_QUOTED TEXT_
-- -- --

Sooooo, deep down I kind of knew this but it came bubbling to the surface a while ago.
I was going to instagram a pic of a sweater that I had been working on out of scraps of yarn that I had inherited from various people over the years. It was sort of colour blocking, or intarsia, adding colours in here and there, making it pleasing to my eye. The caption I started to write was," tbt  to when I was fearlessly creative!!!" and then I stopped and thought, shit, when did I become fearful of creativity? I felt like I was still being a creative person, but when I really deep down thought about it, was I now behaving as a "practical creative"?



I never finished the sweater. I realized  that  I wasn't going to have near enough yarn to complete it the way I wanted to so I stopped working on it but kept it around almost like a piece of art because I had really enjoyed the process of adding colours here and there and I found it pleasing and inspiring to look at.

So, whats with  "practical creativity"? That's what I believe, after much soul searching,  is where I'm at right now in my creative life. Or, that's what I am delusion-ally terming it as. I will have an idea and instead of just excitedly going ahead and testing it out, I will run through the idea from start to finish in my wacky little brain and do a pros and cons thing. What is the usefulness of this idea? Do I have the material needed to work on it in my stash? How much will it cost to make it for reals? Will my neck/back hate me for days or longer if I obsessively work out this idea for hours and hours? and so on and so on until I wind up just sketching it out in one of my many sketchbooks and putting it aside.  I am definitely spending too much time thinking about the process instead of just doing it........Of course one of the reasons for this might be that physically I am limited by my neck and back issues and I do not have the luxury of spending hours of time in one position on testing most ideas anymore.

 Boo hiss I say, I need to just do it and keep being excited by the ideas that circle my head trying to get out!! Even if its just to draw it out, write it down. grab a scrap of this or that, REALLY, how do I actually know if the idea will work if I don't at least try it?? And most of all, its all just fun!! And inspiring and FUN to get an idea, and work it out to some extent, testing my brain, expanding my horizons........

Whats the moral of this little rant/story?? To stop being stifled by practicality and just get on with the trying, testing, playful fun of it all!!!

Hugs everyone, and happy just for fun creating!!

-- -- --

_WRITTEN TASK A_
In the blog post on creativity, why did the writer stop working on the sweater?
_WRITTEN TASK B_
Condense the paragraph of the creativity post that begins "I never finished the sweater" into one or two shorter sentences.
_WRITTEN TASK C_
Reproduce the creativity post word for word, from "Boo hiss I say, I" up to and including "of it all!!!".

-- -- --

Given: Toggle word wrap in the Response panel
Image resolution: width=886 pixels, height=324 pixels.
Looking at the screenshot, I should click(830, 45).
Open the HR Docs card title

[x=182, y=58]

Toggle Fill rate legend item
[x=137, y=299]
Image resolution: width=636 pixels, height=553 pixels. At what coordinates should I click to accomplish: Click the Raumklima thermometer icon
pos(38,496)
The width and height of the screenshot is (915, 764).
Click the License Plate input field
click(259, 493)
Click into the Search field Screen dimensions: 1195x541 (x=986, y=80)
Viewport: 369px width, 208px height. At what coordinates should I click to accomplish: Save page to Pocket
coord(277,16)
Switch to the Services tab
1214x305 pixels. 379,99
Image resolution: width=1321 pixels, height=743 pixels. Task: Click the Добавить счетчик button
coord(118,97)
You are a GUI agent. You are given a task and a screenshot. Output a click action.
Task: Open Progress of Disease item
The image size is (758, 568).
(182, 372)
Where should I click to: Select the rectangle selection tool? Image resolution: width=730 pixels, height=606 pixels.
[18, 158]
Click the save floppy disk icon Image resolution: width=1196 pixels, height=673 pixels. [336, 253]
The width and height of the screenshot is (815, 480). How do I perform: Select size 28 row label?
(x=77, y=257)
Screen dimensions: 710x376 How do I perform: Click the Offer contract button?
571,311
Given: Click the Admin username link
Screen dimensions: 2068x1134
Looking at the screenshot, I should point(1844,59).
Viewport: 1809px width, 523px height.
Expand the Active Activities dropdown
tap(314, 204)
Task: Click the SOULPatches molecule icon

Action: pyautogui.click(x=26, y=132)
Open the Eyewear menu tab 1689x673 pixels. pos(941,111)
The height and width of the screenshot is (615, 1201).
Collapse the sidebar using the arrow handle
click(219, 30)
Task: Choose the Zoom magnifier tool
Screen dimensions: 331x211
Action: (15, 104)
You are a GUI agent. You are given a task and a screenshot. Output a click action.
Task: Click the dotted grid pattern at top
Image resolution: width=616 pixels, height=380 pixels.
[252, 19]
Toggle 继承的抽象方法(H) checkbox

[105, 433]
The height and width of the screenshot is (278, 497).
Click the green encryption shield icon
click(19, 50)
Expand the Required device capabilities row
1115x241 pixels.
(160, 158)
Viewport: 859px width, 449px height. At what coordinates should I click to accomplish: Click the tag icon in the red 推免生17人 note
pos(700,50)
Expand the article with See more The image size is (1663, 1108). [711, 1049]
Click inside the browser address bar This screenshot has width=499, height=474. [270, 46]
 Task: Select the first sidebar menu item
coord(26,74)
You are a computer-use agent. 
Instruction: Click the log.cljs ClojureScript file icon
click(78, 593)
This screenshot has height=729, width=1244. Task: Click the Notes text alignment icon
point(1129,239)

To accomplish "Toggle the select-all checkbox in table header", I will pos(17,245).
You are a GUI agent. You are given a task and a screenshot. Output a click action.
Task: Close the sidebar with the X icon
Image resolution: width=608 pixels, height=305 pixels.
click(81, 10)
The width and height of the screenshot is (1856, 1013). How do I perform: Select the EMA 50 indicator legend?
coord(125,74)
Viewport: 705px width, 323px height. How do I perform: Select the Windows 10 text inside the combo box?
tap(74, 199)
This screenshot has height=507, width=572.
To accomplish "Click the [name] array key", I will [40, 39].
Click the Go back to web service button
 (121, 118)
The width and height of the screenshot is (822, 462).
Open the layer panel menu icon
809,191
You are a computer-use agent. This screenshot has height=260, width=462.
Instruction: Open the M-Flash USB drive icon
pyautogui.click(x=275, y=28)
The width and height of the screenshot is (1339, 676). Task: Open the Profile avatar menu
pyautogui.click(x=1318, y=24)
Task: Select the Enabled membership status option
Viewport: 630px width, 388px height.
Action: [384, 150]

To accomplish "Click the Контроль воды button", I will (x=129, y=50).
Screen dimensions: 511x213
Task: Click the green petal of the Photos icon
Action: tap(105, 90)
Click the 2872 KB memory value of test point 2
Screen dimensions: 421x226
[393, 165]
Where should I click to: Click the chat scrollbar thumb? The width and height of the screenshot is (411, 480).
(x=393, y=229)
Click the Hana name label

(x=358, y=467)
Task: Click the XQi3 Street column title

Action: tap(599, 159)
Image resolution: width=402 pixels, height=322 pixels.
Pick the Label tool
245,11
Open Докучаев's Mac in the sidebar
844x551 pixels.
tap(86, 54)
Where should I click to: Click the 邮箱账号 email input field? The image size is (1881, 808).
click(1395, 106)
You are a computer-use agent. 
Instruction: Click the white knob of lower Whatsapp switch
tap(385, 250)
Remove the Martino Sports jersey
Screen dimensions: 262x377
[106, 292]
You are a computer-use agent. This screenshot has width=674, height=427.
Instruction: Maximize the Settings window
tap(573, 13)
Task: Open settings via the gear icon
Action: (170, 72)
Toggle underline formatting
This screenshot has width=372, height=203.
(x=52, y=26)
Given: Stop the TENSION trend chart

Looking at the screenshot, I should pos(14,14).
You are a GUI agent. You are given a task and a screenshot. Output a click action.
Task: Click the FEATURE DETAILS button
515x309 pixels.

-- -- --

_COMPLETE OUTPUT A_
The writer realized there wasn't going to be nearly enough yarn to complete it as intended.

_COMPLETE OUTPUT B_
I stopped working on the sweater because I wouldn't have nearly enough yarn to finish it the way I wanted. I kept it around like a piece of art, since I had enjoyed adding the colors and found it pleasing and inspiring to look at.

_COMPLETE OUTPUT C_
Boo hiss I say, I need to just do it and keep being excited by the ideas that circle my head trying to get out!! Even if its just to draw it out, write it down. grab a scrap of this or that, REALLY, how do I actually know if the idea will work if I don't at least try it?? And most of all, its all just fun!! And inspiring and FUN to get an idea, and work it out to some extent, testing my brain, expanding my horizons........

Whats the moral of this little rant/story?? To stop being stifled by practicality and just get on with the trying, testing, playful fun of it all!!!